Bien que présentée comme la faute de «l’islam radical», la crise des réfugiés en Afrique s’est, en réalité, développée à partir de la crise du capitalisme mondial et de l’éruption mondiale du militarisme américain. La transformation de millions d’Africains en réfugiés sans-abri, fuyant pour sauver leur vie, est avant tout la responsabilité de la classe dirigeante américaine et des agressions stratégiques criminelles qu’elle a poursuivies au cours des deux dernières décennies et demie.

Avant les années 1990, l’existence de l’Union soviétique imposait des contraintes aux efforts de l’impérialisme américain pour dominer l’Afrique. La fin de l’URSS supprima un obstacle politique qui empêchait les puissances impérialistes de poursuivre la reconquête militaire de leurs anciennes colonies. Elle a marqué le début d’une nouvelle tentative de rediviser et d’asservir les pays d’Afrique, d’Asie et d’Amérique latine.

Depuis 25 ans, Washington cherche à réorganiser violemment la société et la politique africaines conformément aux intérêts du capitalisme américain. Les élites nationales africaines se sont avidement adaptées à la nouvelle situation et se sont enrichies au milieu de la propagation de la guerre et de la famine. Elles accueillent de plus en plus de soldats des États-Unis et de l’OTAN en Afrique et ont ouvert leur économie à une exploitation illimitée par le capital étranger.

Aujourd’hui, des décennies après l’«indépendance» et la décolonisation de l’Afrique, des milliers de troupes américaines sont stationnées en permanence sur le continent. Les États-Unis maintiennent une infrastructure militaire élaborée dans de vastes régions de l’Afrique, y compris des «bases avancées» et des «positions de sécurité» au Burkina Faso, au Cameroun, en République centrafricaine, au Djibouti, en Éthiopie, au Gabon, au Ghana, au Kenya, au Mali, au Niger, au Sénégal, aux Seychelles, en Somalie, au Soudan du Sud et en Ouganda.

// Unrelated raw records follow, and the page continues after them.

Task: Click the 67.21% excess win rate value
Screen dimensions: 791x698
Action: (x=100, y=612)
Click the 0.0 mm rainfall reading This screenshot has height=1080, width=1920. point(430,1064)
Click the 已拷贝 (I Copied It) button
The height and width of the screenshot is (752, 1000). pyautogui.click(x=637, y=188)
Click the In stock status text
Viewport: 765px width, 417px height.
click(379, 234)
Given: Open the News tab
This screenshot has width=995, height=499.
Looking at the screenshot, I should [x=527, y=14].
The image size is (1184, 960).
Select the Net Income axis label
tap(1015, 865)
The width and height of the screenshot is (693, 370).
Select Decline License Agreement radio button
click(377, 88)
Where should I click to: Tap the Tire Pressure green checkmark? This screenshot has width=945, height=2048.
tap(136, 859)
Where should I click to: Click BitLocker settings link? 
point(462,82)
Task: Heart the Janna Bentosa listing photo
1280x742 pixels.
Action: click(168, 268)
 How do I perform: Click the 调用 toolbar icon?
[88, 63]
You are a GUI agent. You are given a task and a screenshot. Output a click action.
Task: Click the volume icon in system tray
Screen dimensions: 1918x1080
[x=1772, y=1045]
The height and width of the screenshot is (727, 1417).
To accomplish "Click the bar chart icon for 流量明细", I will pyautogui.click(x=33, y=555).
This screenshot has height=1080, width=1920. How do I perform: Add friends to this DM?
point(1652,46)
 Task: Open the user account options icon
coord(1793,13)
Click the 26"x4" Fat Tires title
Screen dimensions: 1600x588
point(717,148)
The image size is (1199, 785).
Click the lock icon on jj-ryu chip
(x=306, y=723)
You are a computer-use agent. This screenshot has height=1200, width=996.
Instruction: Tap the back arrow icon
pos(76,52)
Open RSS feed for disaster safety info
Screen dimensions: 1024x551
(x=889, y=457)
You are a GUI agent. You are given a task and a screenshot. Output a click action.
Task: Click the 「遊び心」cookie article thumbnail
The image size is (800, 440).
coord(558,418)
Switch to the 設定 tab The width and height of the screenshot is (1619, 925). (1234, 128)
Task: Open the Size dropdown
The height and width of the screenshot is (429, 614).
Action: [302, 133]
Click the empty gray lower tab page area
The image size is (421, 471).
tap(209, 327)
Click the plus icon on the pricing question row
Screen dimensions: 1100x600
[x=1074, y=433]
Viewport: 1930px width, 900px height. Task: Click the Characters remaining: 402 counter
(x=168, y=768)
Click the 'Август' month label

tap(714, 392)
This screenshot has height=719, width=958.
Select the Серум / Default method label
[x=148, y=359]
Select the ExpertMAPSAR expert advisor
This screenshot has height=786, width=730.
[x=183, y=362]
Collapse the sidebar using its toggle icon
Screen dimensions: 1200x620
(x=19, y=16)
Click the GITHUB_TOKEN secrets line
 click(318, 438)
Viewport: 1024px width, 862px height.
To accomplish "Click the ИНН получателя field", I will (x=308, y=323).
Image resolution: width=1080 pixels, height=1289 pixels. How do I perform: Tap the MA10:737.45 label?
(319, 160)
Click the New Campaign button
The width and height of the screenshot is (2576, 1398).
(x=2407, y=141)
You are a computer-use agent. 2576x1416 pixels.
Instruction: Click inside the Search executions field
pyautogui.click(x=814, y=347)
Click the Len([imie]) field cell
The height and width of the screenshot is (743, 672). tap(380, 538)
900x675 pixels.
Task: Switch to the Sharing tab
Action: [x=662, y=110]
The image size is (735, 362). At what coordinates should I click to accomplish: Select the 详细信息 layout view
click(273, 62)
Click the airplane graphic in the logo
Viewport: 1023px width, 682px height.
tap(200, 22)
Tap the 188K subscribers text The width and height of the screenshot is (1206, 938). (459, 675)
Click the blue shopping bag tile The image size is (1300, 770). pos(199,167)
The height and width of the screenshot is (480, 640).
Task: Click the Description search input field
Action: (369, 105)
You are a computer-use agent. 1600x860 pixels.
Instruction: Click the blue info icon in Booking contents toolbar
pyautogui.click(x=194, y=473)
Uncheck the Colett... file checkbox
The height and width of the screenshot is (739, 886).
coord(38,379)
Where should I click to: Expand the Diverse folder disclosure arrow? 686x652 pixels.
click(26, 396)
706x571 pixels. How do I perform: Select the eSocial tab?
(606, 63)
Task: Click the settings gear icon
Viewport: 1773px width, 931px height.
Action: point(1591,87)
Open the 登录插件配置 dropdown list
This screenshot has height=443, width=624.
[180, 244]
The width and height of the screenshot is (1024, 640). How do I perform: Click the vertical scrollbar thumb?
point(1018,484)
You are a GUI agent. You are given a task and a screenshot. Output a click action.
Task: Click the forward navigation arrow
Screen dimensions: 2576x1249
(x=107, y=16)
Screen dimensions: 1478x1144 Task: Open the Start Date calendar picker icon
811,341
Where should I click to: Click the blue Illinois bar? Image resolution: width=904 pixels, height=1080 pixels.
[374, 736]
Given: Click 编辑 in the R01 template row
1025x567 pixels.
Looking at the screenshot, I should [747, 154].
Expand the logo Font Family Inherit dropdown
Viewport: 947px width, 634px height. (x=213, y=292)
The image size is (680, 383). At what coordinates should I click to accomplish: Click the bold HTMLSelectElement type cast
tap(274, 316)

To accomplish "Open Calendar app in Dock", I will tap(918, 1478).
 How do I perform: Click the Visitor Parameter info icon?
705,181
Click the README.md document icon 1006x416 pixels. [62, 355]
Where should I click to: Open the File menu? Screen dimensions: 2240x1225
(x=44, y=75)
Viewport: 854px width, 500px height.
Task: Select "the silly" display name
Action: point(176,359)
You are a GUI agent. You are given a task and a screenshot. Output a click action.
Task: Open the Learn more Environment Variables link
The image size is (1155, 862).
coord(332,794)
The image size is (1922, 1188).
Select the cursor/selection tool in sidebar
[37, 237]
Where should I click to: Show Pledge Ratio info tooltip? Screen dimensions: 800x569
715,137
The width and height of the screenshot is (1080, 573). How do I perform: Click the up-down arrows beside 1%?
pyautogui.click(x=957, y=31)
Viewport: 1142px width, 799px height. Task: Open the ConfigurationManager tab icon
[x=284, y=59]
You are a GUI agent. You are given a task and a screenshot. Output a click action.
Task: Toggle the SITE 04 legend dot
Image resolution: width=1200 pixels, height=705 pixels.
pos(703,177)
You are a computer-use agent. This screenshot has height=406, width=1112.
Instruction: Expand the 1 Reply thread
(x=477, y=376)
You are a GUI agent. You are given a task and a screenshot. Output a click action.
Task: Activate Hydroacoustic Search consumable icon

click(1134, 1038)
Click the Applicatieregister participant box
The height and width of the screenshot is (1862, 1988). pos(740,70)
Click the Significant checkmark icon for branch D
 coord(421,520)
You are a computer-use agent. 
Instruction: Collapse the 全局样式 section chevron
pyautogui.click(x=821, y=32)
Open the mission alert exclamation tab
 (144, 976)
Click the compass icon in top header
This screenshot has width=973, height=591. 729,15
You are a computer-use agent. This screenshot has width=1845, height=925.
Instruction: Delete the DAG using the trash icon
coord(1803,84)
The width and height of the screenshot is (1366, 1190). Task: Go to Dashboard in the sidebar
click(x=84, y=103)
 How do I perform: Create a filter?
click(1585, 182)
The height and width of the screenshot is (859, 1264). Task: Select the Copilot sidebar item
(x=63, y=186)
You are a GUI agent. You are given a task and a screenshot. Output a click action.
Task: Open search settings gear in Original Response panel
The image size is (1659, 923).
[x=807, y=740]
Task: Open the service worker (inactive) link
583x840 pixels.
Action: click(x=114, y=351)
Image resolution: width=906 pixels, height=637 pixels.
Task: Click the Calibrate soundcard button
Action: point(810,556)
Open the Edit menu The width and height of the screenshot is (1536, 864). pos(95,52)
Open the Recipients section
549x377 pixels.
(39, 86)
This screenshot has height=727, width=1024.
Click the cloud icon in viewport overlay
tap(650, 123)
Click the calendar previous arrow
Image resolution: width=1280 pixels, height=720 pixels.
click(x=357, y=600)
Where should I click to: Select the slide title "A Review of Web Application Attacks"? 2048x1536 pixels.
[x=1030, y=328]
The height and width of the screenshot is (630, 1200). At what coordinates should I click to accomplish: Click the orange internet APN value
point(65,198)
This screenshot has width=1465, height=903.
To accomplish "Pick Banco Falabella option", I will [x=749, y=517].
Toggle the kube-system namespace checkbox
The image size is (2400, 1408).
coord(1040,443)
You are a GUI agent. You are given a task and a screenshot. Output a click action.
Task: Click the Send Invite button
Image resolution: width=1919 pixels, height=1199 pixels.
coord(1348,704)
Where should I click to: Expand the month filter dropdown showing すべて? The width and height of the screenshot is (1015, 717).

Richard Reeve, le directeur de sécurité d’Oxford Research Group a dit: «AFRICOM, en tant que nouveau commandement, est fondamentalement un laboratoire pour un genre différent de guerre et une manière différente de positionner les forces… Il y a une myriade de «lilly pads» [nénuphars] ou de petites bases d’opérations avancées… vous pouvez donc étaler un petit nombre de forces sur une très grande surface et concentrer ces forces assez rapidement quand c’est nécessaire.»

Cette semaine, des exercices de guerre conjoints américano-africains se déroulent le long de la frontière nigériane, impliquant des milliers de soldats américains et africains, dont des forces du Burkina Faso, de la Tunisie, du Cameroun, de la Mauritanie, du Maroc et du Tchad.